Fighting Dirty Money With Enhanced Due Diligence

Each year, about $2tn in illicit cash flows into the financial system around the world, despite the efforts of financial institutions and regulators to stop money laundering and terrorist financing. To stop dirty money, enhanced due diligence (EDD) is a method that involves an extensive Know Your Customer (KYC) which is a deep dive into customers as well as transactions that carry higher fraud risks.

EDD is regarded as a more thorough screening level than CDD and can contain more information requests, including sources and corporate appointments, funds and relationships with individuals or companies. It may also require more thorough background checks, such as media searches, in order to find any publically available or reputational evidence of criminal activities that could pose danger to the bank’s business.

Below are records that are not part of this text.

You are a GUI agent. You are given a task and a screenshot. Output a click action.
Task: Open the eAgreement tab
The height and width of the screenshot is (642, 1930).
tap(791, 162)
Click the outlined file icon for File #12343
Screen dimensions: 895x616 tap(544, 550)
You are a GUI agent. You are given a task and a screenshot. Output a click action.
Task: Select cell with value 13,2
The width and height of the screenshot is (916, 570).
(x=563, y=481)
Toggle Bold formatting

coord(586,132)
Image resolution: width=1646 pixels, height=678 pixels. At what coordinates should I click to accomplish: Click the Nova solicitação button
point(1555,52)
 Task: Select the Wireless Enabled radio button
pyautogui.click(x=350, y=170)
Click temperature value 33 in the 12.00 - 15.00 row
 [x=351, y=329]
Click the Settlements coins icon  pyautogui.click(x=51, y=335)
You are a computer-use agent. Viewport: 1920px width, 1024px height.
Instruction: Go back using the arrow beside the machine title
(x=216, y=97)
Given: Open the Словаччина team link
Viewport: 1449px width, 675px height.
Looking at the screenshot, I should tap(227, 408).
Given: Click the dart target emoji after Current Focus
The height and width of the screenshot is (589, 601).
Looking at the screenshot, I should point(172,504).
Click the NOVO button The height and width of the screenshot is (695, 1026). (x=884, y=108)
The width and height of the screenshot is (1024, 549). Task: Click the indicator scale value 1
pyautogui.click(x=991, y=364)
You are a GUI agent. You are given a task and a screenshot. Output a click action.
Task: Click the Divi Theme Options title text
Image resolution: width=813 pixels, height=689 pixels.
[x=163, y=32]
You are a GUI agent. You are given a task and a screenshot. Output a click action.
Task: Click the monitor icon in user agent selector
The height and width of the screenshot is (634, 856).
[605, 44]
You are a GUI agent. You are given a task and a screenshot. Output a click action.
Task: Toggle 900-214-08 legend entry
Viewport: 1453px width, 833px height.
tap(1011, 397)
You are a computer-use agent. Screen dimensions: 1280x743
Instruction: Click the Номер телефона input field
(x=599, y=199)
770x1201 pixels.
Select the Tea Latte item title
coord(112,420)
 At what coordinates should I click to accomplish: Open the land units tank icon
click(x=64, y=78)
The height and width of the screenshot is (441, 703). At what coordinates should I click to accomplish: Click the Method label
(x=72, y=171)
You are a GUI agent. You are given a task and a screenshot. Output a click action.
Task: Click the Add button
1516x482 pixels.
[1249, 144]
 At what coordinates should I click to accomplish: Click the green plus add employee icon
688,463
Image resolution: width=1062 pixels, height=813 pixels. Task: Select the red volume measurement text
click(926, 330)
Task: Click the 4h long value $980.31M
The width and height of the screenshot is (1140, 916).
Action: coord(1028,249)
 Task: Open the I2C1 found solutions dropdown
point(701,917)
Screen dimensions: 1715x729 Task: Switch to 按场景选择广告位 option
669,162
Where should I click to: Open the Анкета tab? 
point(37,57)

The regulatory bodies have guidelines for when EDD should be triggered. This is typically contingent on the kind of transaction or customer, as well as whether the individual in question is politically exposed (PEP). It is the decision of each FI to decide whether they wish to add EDD to CDD.

It is important to have policies that clearly state to employees what EDD expects and what it is not. This will allow you to avoid high-risk situations that could result in substantial fines for fraud. It’s also vital to have a thorough identity verification process which allows you to identify suspicious IP addresses, spoofing technology and fictitious identities.